Atmospheric composition doesn't matter. Density does some for small objects, but any rock big enough to make the large craters visible in images like this won't be stopped by an atmosphere.

The Moon provides negligible shielding. It covers only a tiny portion of the sky. Hold out your little finger at arm's length. The Moon is half as wide (that's wide, not long) in the sky as that little finger. Imagine how good a shield that tip of your little finger would be. Well, the Moon is smaller and it's not at arm's length. It's almost 400,000 km away. Ther eis a lot of room in between.

Earth is also a much bigger target with much stronger gravity compared to the Moon.

Jupiter is about as likely to send objects toward Earth as divert them away.

Weathering, erosion, and covering with water and sediment (as well as vegetation) because of our thick atmosphere and water are important.
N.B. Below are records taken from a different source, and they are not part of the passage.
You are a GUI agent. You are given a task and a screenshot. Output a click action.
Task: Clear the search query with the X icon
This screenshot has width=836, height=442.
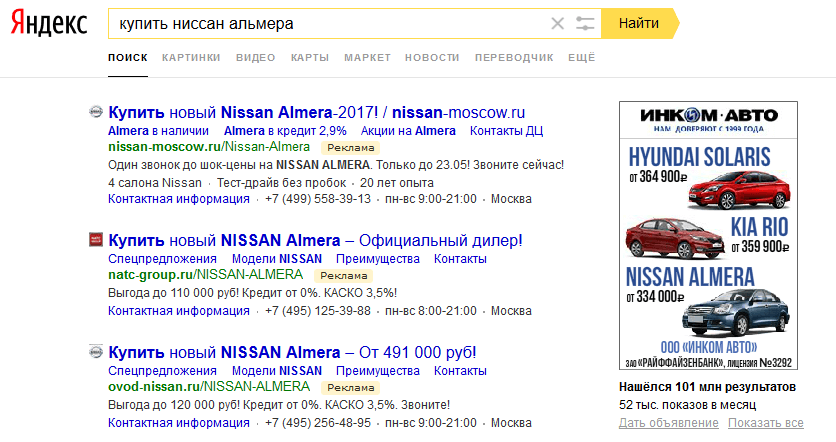pyautogui.click(x=558, y=23)
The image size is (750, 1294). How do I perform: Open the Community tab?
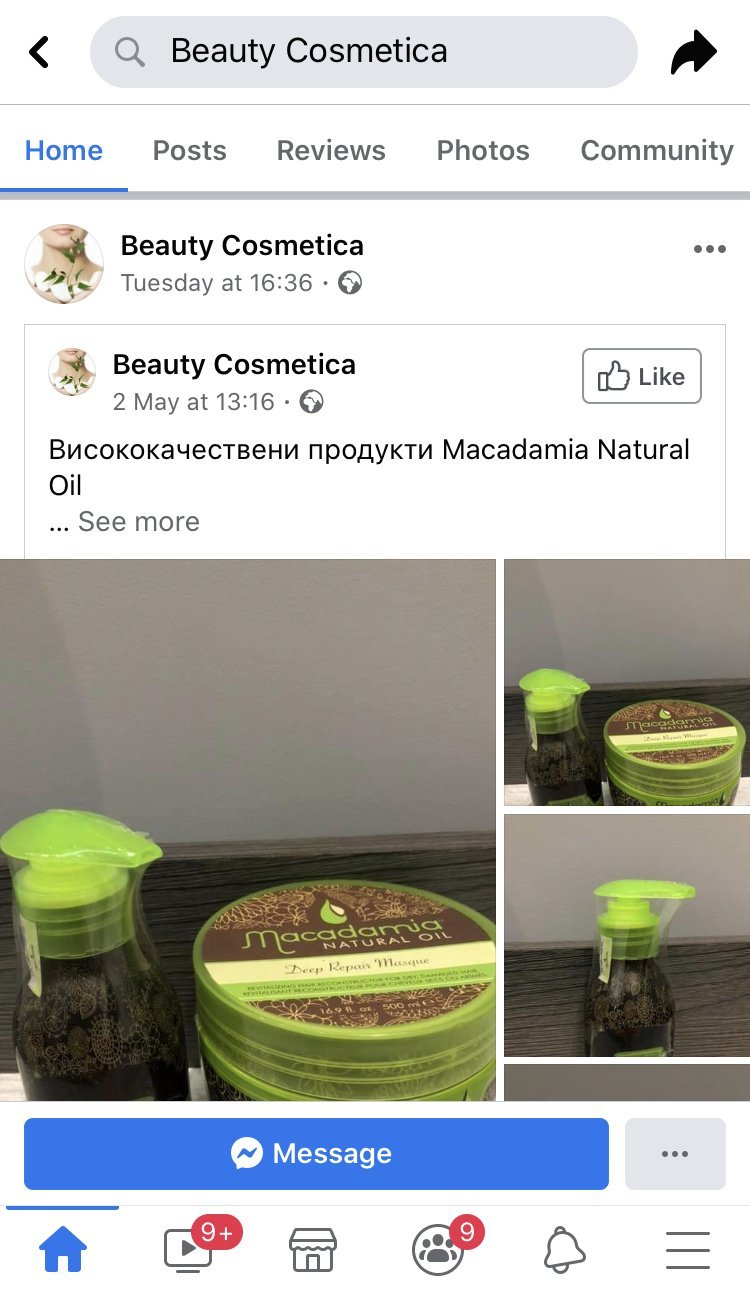(x=657, y=150)
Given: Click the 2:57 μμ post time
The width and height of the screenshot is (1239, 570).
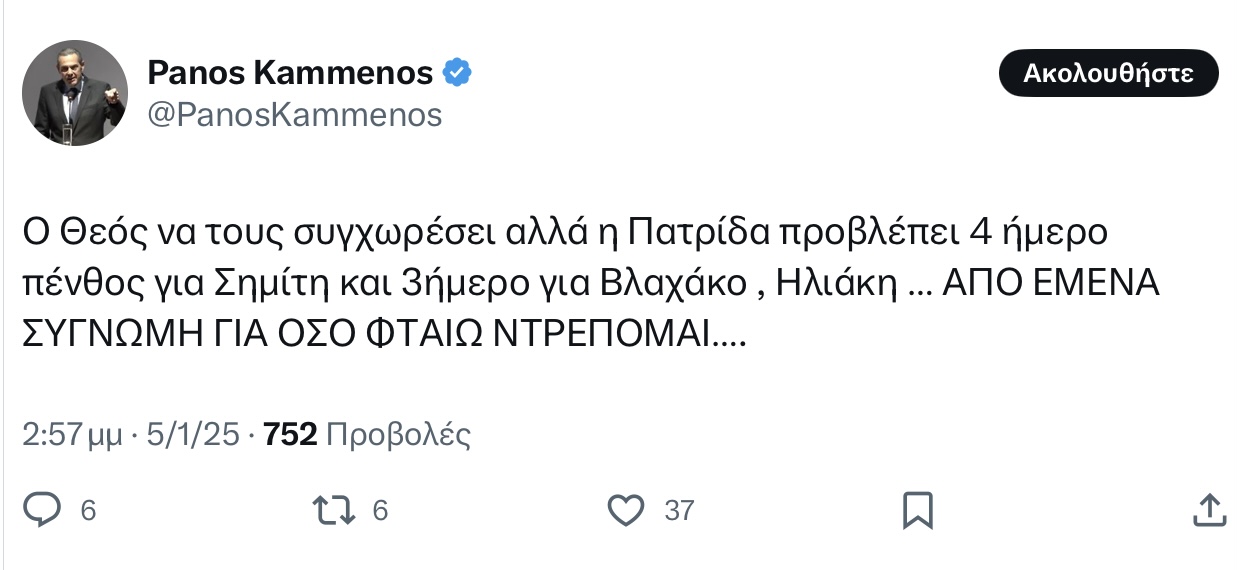Looking at the screenshot, I should click(71, 435).
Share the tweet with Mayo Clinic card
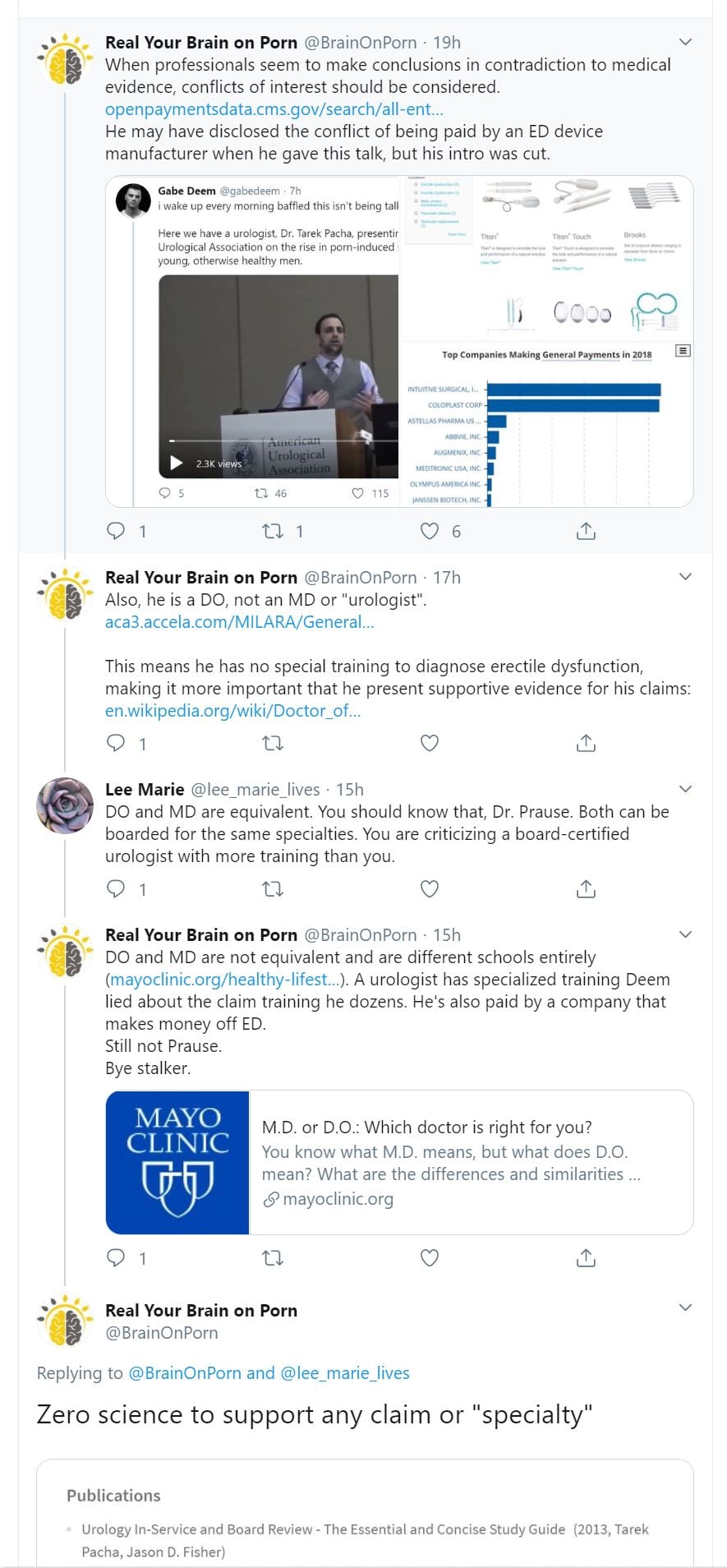727x1568 pixels. [x=586, y=1257]

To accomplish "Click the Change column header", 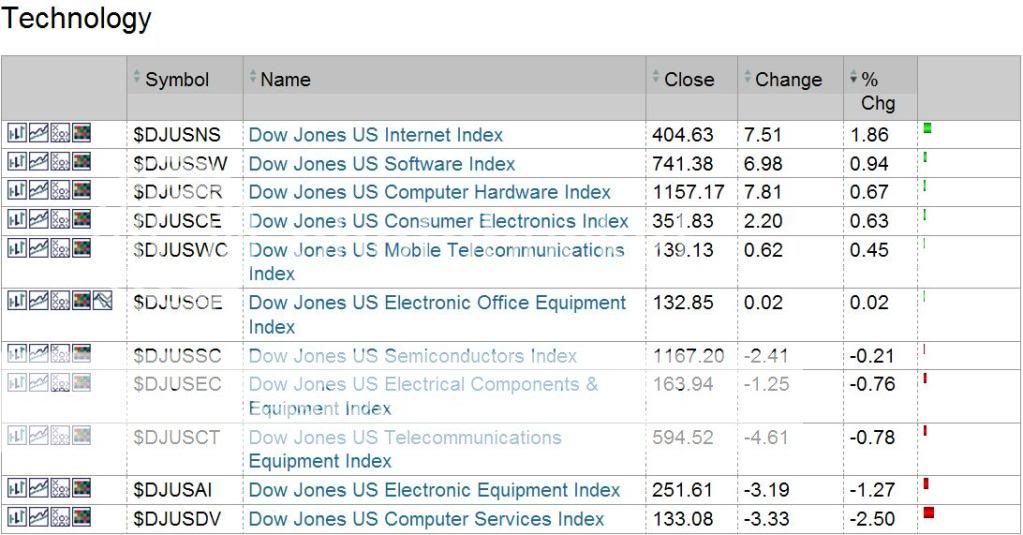I will coord(788,79).
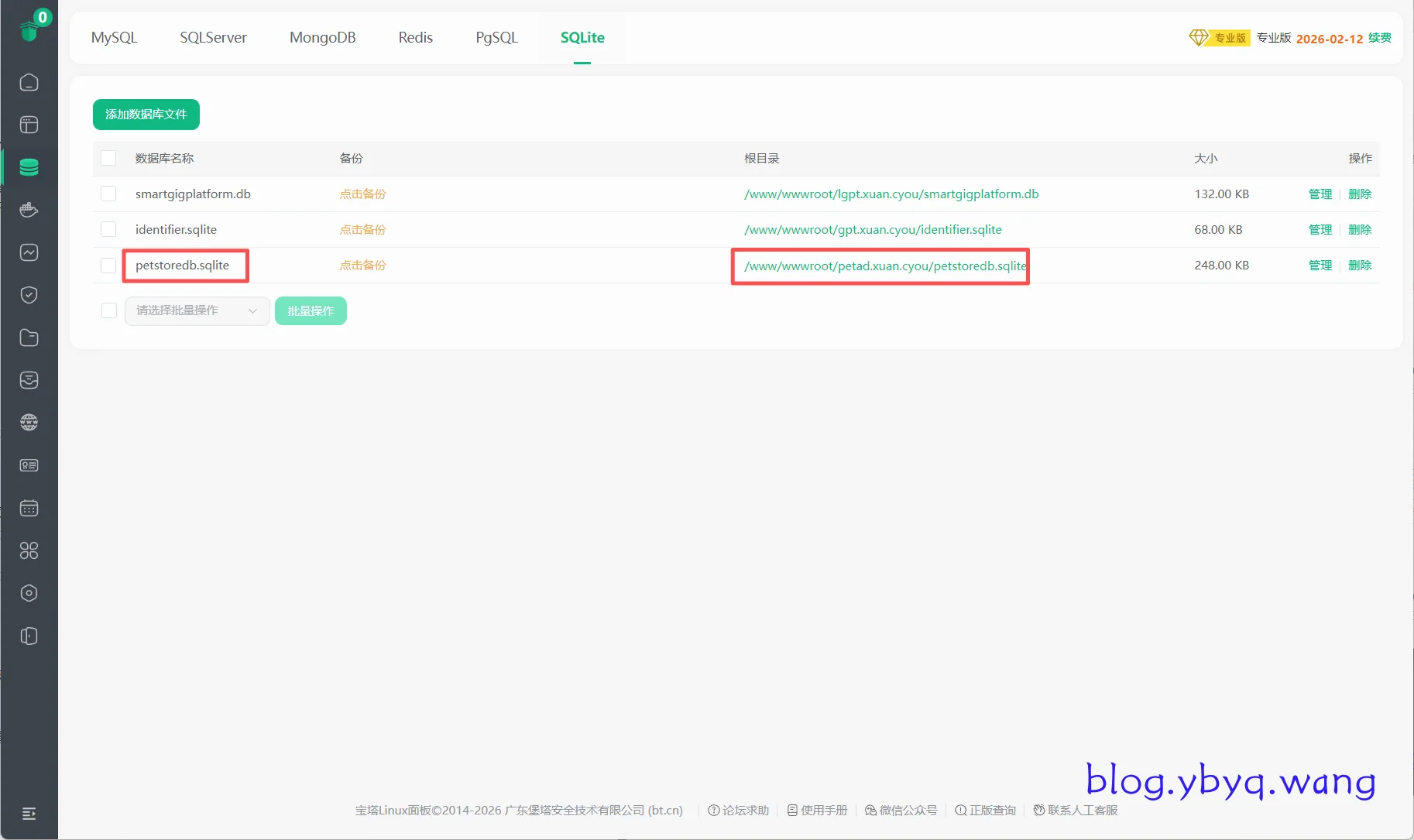
Task: Open the WWW globe sidebar icon
Action: point(29,423)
Besides that, Earth has a lot of volcanism to resurface face cratered areas. That is also why the dark lunar maria we can see on the Moon are so lightly cratered compared to the lighter surrounding highlands. The maria are giant plains of frozen lava. (Much of the maria surfaces are still really old, though. A relate dlld point is that there were a lot more eimpacts very early in the solar system's history.)

Lastly, Earth also has active plate tectonics, which deforms craters on land, completely subducts craters on the ocean floor within a couple hundred million years, and is related to Earth's volcanic activity.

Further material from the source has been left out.